Professional support for proposal development is critical and extends well beyond someone to collect biosketches (as critical as that indeed is). There is an art to writing a compelling project management plan. To develop a budget for a large proposal is daunting. The expertise that is needed to write a successful proposal often includes other aspects, including workforce development and engaging underrepresented groups. With investments by the Office of Research, colleges, centers and even some departments, Ohio State has come a long way toward providing this support, but it is uneven across units and more is needed; we need nothing short of a small army of proposal development specialists.

Addressing the second barrier, lack of time, is seemingly straightforward. “Buying time” well-ahead of deadlines so that PIs can thoughtfully lead the development of these large-scale proposals is ideal. But getting busy faculty to prioritize their time for proposal development when the deadline is not imminent is a different matter. Admittedly, many of us could use time management coaching on how to do this better.

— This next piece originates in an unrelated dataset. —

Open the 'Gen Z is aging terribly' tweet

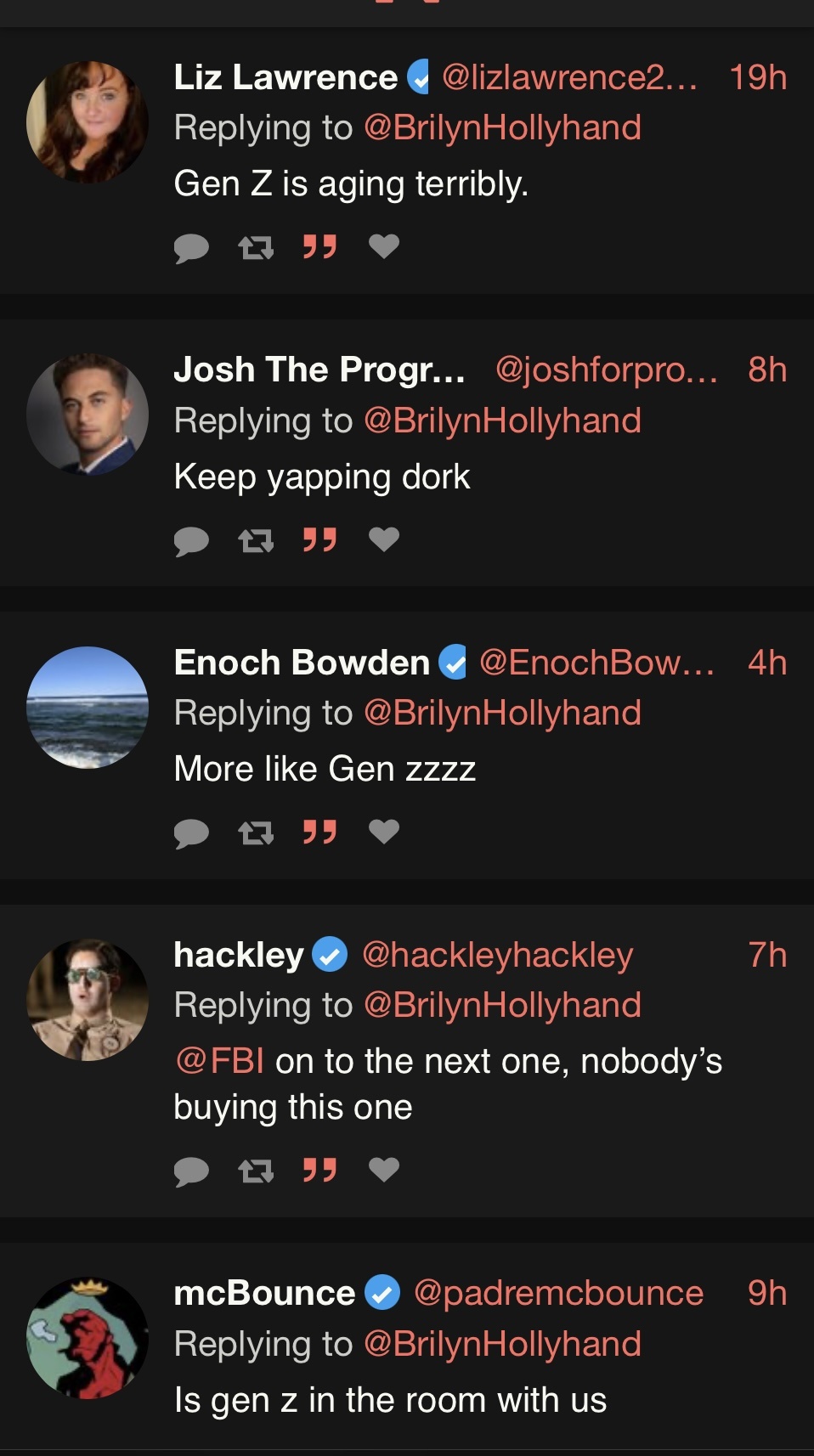351,183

The biggest hurdle, by far, is lack of disciplinary alignment. No investments of support or time will yield the dividends sought without addressing this challenge. Academic units, journals and professional associations reinforce a rewards structure that strongly favors disciplinary contributions in proven journals over interdisciplinary proposals and projects. Senior colleagues undervalue non-traditional contributions of junior faculty — including publications outside the “right” journals and collaborations with community stakeholders that aren’t “scholarly enough.” Stepping off this well-worn path may mean eschewing one’s own colleagues and undermining disciplinary-based networks critical for promotion and tenure and successful placement of graduate students. For most, the message is clear: Focus on disciplinary contributions and minimize riskier investments of time and effort, including involvement in large interdisciplinary projects that have a low probability of being funded, and if funded, will yield uncertain benefits in disciplinary success.  

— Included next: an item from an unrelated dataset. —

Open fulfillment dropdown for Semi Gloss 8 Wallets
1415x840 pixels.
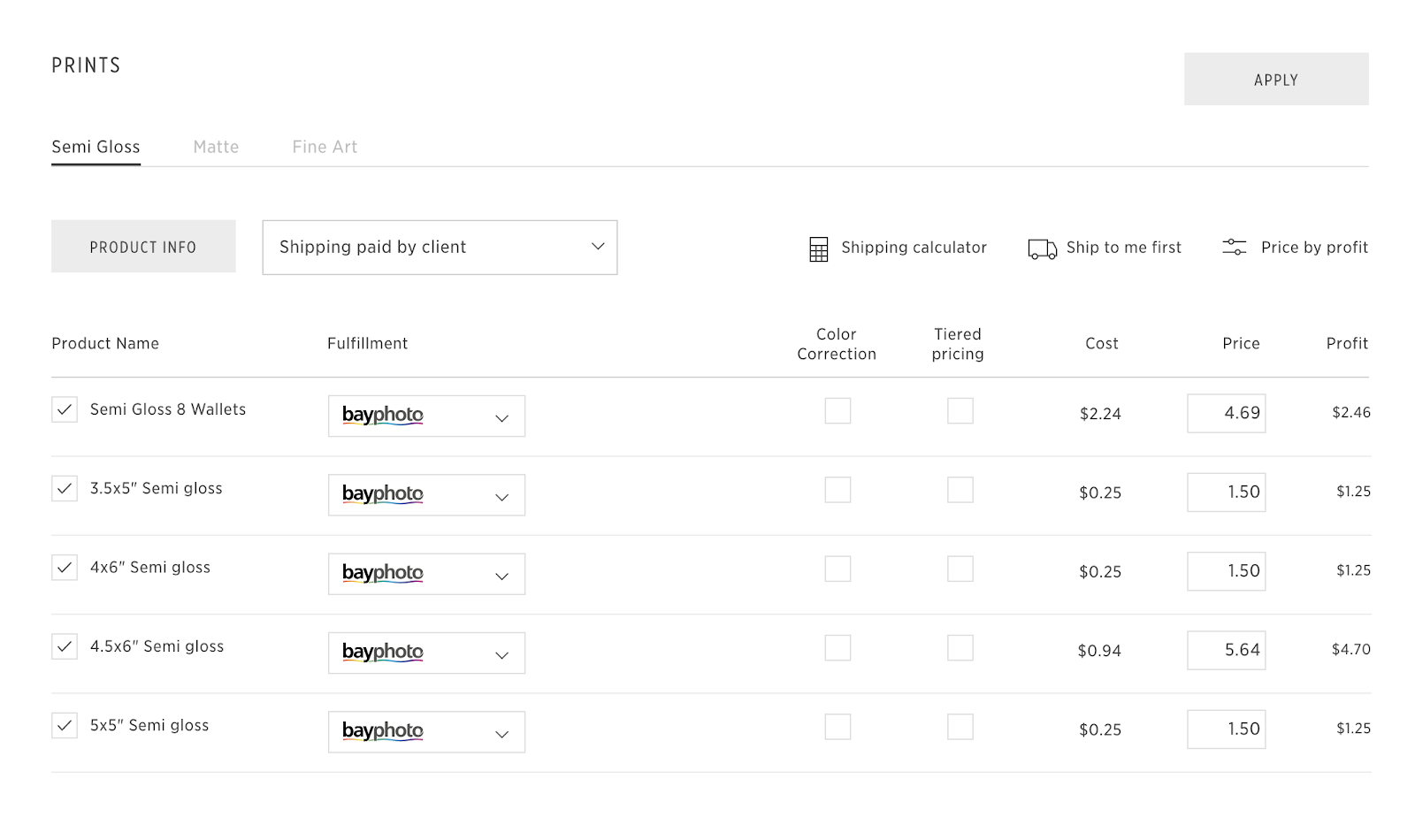tap(426, 416)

Faculty who engage in interdisciplinary work typically do so only after tenure and may even wait until they are promoted to full professor. When I asked a colleague why he decided to step into interdisciplinary research after a strong career as an applied economist, he said, “I wanted to be an expert in a topic. As soon as I chose a topic first rather than my discipline first, I entered a much larger interdisciplinary world.”

This comment is revealing. How many faculty would choose topic first if the risks and rewards to doing so were similar to those associated with choosing discipline first?

Through the Discovery Themes Initiative, Ohio State made an enormous investment in hiring over 170 new interdisciplinary faculty. We’ve sparked the cultural change that is needed, but there is much more to do. But this is not only the work of administrators — it is the work of all of us.

Look around you, your department, your college, your discipline. Where are there opportunities for you to broaden your definition of excellence to include interdisciplinary collaborations, journal publications outside your discipline, community engagement? How can you support a junior colleague who may be pursuing scholarship outside the narrow confines of your discipline? How can you advocate for broadening participation in your discipline by moving away from a culture of exclusion to inclusion? 

By broadening our academic norms, we will not only change the incentives that are needed to encourage faculty to take on large, interdisciplinary grant proposals, we will transform the culture of Ohio State — to be the progressive, out-of-the-box kind of place that thrives on diversity of scholarship, thought and people. With COVID-19 upending the basic ways in which we teach and interact, an election that has given us the first woman and woman of color as our vice president, social mandates for dismantling systematic racism and addressing climate change, and a new Ohio State president who is charting an ambitious path that will require new ways of doing things, we can’t afford to let this moment pass. Now is the time.